The chapters are short, and the thoughts can seem chaotic at times. This was intentional, designed to mimic the frenzied, disorganized anxieties that follow a significant loss. When it doesn’t feel like things make sense anymore.

Similarly, as the book goes on, the life events are more and more spread out. In the hours, days and first few months after someone close to you dies, everyone’s concerned. They worry. They check in. But then their lives go on as they should. Their considerations and interest in that particularly tragic detail of your life dwindles, and so do the occasions when the reader hears from Daphne.

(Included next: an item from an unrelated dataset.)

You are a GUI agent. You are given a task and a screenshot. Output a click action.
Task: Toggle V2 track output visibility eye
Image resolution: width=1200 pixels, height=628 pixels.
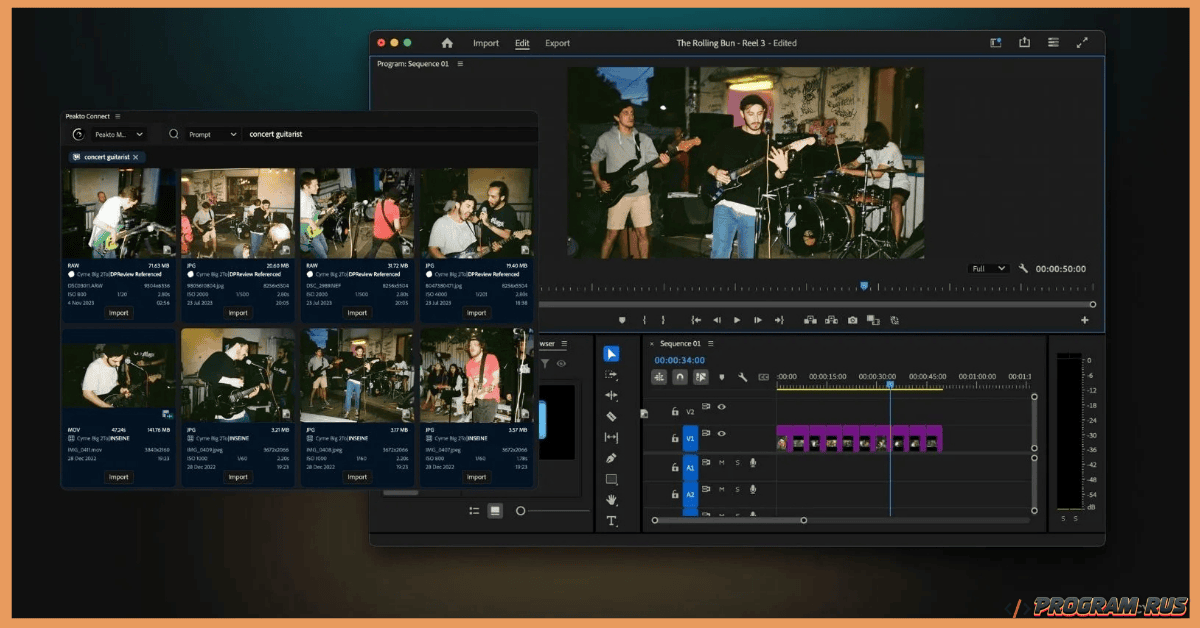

You can find the ebook and printed versions here. This link will automatically update as new offerings become available. Please don’t feel like you have to purchase it, but know it’s floating around out there if you want it.

Seeing my name on a book cover has been a lifelong dream of mine, but I will tell you this is not the one I anticipated writing. In fact, I have a whole other draft of a hiking story that is nothing like this novel(la). And maybe that will find its way somewhere one day, too. But this consumed me, just as my dad’s death did.

I get a massage every month from the most incredible woman, Annie. The first time I went to her after losing Dad, I started weeping the second she put her hands on me. I cried for 60 minutes. Writing this book felt like that.

When I started this blog a decade ago, I chose the word desperately based on my aspirations of being more–more organized, more inspired, more connected, more present. Now I know the true definition of desperate is longing for someone you can’t reach.

I wish my dad could be here to see this.

I’m typing this before dawn, just a day after one of my oldest girlfriends walked her father to the end of his time on earth. I hurt for her, knowing where she is and what’s to come. And I hurt for everyone left with a hole where someone used to be. I don’t think we ever heal, but we can have a good cry together.

See all the ways you can get a copy of “He Answers to Grief.”

Thank you.

Thoughts

Six moons

January 15, 2025


Earth gets a full moon every 29.5 days. There have been six of them now since my dad died. 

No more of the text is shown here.